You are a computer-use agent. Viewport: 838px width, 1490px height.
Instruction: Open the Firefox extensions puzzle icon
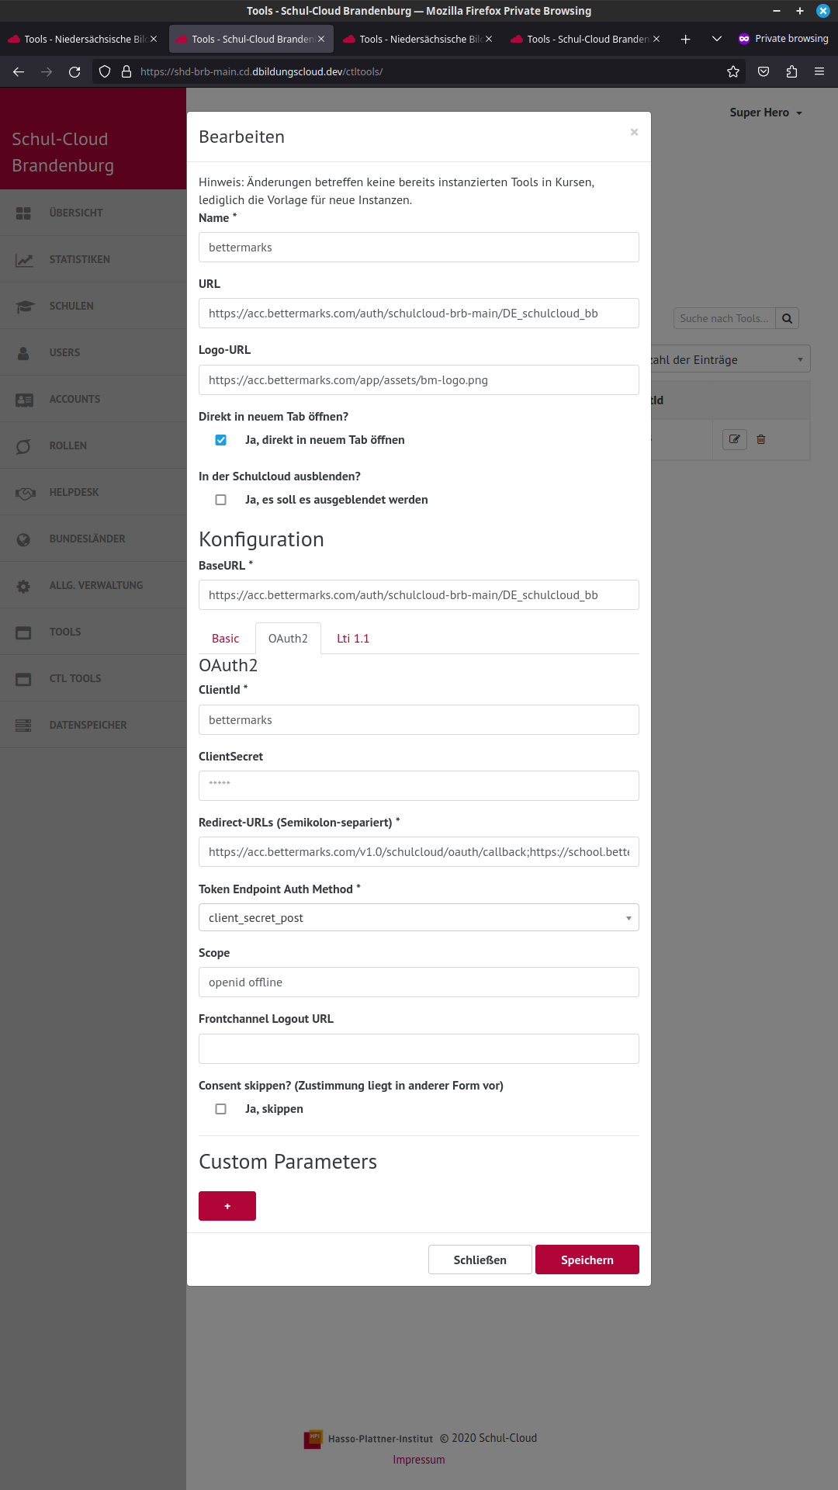pyautogui.click(x=791, y=71)
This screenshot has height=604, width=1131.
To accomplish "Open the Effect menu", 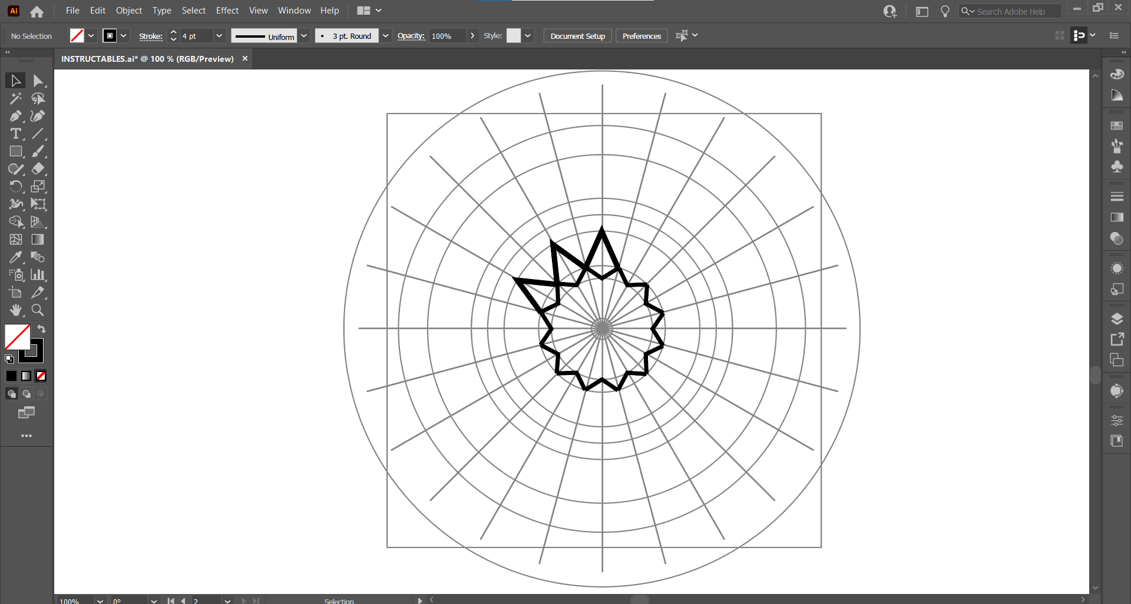I will [227, 11].
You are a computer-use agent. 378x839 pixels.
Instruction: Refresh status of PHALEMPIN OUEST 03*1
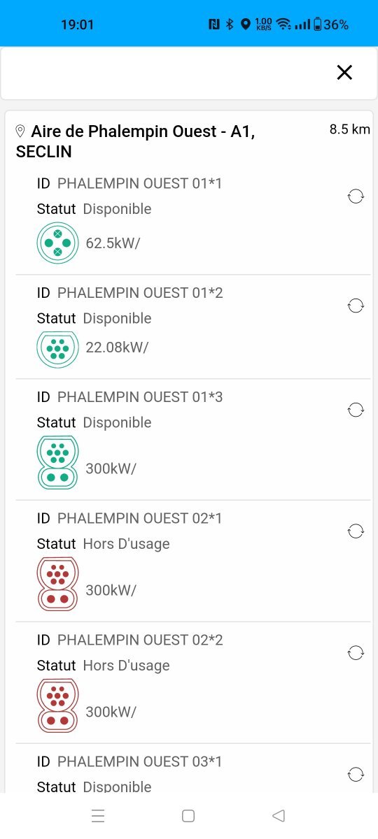coord(356,774)
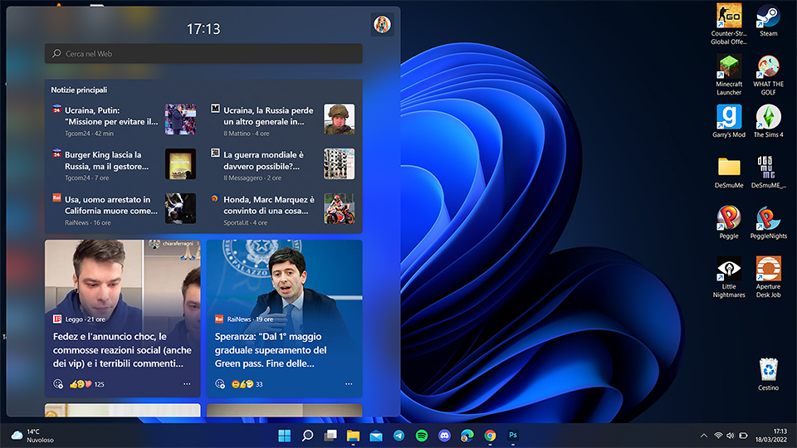Click the Aperture Desk Job shortcut
The width and height of the screenshot is (797, 448).
pyautogui.click(x=768, y=270)
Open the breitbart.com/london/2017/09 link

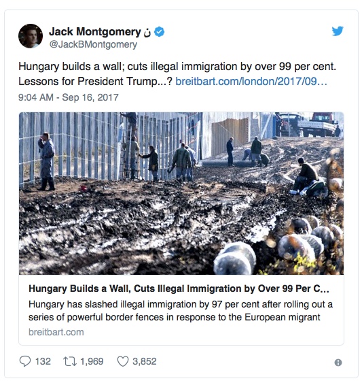(251, 82)
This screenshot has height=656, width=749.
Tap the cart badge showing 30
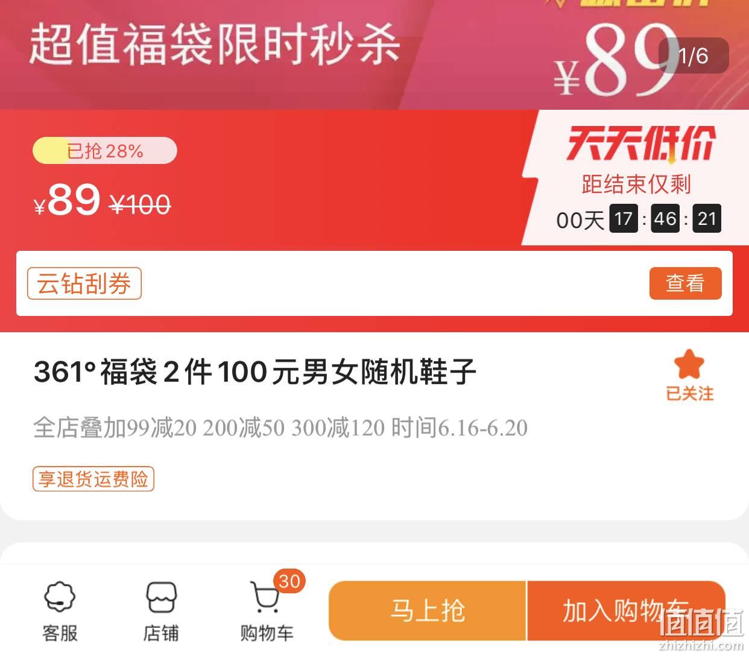click(289, 581)
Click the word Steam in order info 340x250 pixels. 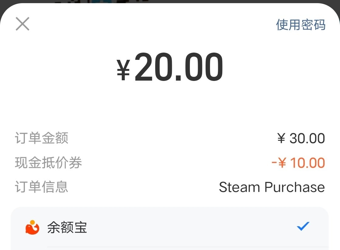[x=240, y=187]
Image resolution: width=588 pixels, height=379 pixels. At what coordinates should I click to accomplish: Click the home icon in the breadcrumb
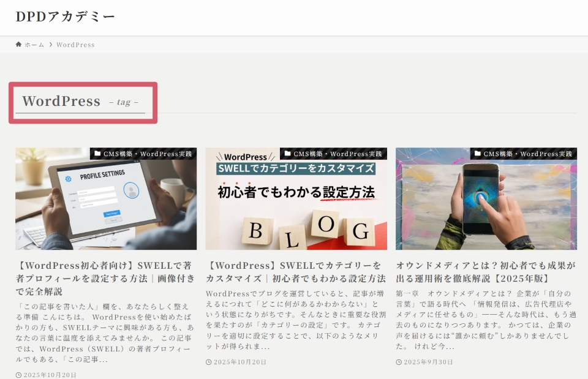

### Required action
Wherever "This" occurs in the records above, copy the line it sits in.

### Written response
This screenshot has height=604, width=1131.
This screenshot has height=656, width=749.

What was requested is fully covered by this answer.